Figure 6. GCG neuronal activation alters metabolic rate and fasting locomotion, but has no effect on conditioned taste aversion, corticosterone levels, or anxiety-related behaviors.

(A–C) GCG stimulation produces a small change in energy metabolism, with no effect on carbohydrate and fat utilization. CNO injection increased metabolic rate during the 3 hours after dark onset (A, VO₂, paired t test n = 8, t = 2.661, *P = 0.0324; and VCO₂, paired t test t = 2.273, P = 0.05), with no change in RER (B, paired t test, t = 0.1026, P = 0.9212). Activity was reduced (beam break counts in C; paired t tests t = 3.12 and 3.18, *P = 0.017 and 0.016, for X and Y ambulations, respectively). (D) Ucp1, Pparg, and Pgc1a gene expression was unchanged in iBAT dissected from CNO- and saline-treated animals Ucp1 (t test t = 0.94, P = 0.398), Pparg (t test, t = 0.462, P = 0.66), Pgc1a (t test, t = 0.07, P = 0.94). (E) Fourteen days of HCD feeding followed by CNO injections every 8 hours for 48 hours did not produce a change in body weight (2-way repeated measures ANOVA, F_1,6 = 1.336, P = 0.292). (F) CNO did not affect saccharin preference (paired t test, t = 0.7649, P = 0.4733). Positive control LiCl produced a strong conditioned taste aversion (paired t test, t = 5.816, P = 0.0011). (G) CNO did not increase serum corticosterone levels at 70 and 90 minutes, despite producing a reduction in food intake (shown in Figure 4A) (ANOVA, F_2,35 = 0.1134, P = 0.3834). (H–J) CNO injection did not change performance in the elevated plus maze (H, t test, open arms t = 0.7684, P = 0.4534; closed arms t = 0.6968, P = 0.4954), open field (I, time spent in open field, t test, center t = 0.1924, P = 0.8509, border t = 0.3785, P = 0.7123; J, locomotor activity reflected in distance traveled in both border and central zones, t test, border t = 0.5473, P = 0.5991, central t = 0.02015, P = 0.9844).
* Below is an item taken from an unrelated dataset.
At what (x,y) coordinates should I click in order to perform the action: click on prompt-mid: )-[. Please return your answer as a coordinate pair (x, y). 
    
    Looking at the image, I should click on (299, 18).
Figure 7. Anorexigenic effect of GCG neuronal stimulation is enhanced in DIO Gcg-Cre mice.

n = 6–7 control and GCG-Gq DREADD mice were fed HCD (Teklad TD88137) ad libitum for 5 months prior to testing. (A) CNO stimulation reduced food intake following an 18-hour fast compared with control CNO-injected littermates (2-way repeated measures ANOVA, significant effects of time [F_3,33 = 72.91, ****P < 0.0001] and CNO treatment [F_1,11 = 36.04, ****P < 0.0001]). (B) Prior to testing the effects of CNO injection on body weight, control and GCG-Gq DREADD mice exhibited no difference in mass (2-way repeated measures ANOVA, F_1,11 = 0.02455, P = 0.8783). (C) Regular injections of CNO spaced 12 hours apart significantly reduced body weight in the GCG-Gq DREADD animals but had no effect on controls (2-way repeated measures ANOVA, significant effects of time [F_4,44 = 5.02, **P = 0.002] and CNO [F_1,11 = 14.59, **P = 0.0028]). (D) Fat mass was reduced (t test, t = 3.76, **P = 0.0032), while no change in lean mass (t test, P = 0.11) was seen. (E and F) No effect of CNO injection on glucose homeostasis was observed. (E) Two-way repeated measures ANOVA, significant effect of time (F_4,44 = 42.82, P < 0.0001), no effect of CNO treatment (F_1,11 = 4.182, P = 0.655). (F) Two-way repeated measures ANOVA, significant effect of time (F_4,44 = 86.73, P < 0.0001), no effect of CNO treatment (F_1,11 =4.447, P = 0.0587). No effect of CNO was observed on fed insulin levels (G, t test t = 0.758, P = 0.464) or on glucose uptake (H, n = 3 mice per group, t test for each tissue sourced from CNO-treated WT and GCG-Gq DREADD animals, EDL t = 0.058, P = 0.958; TA t = 1.604, P = 0.1840; soleus t = 0.2589, P = 0.8085; WAT t = 0.8964, P = 0.4207; liver t = 1.200, P = 0.2964).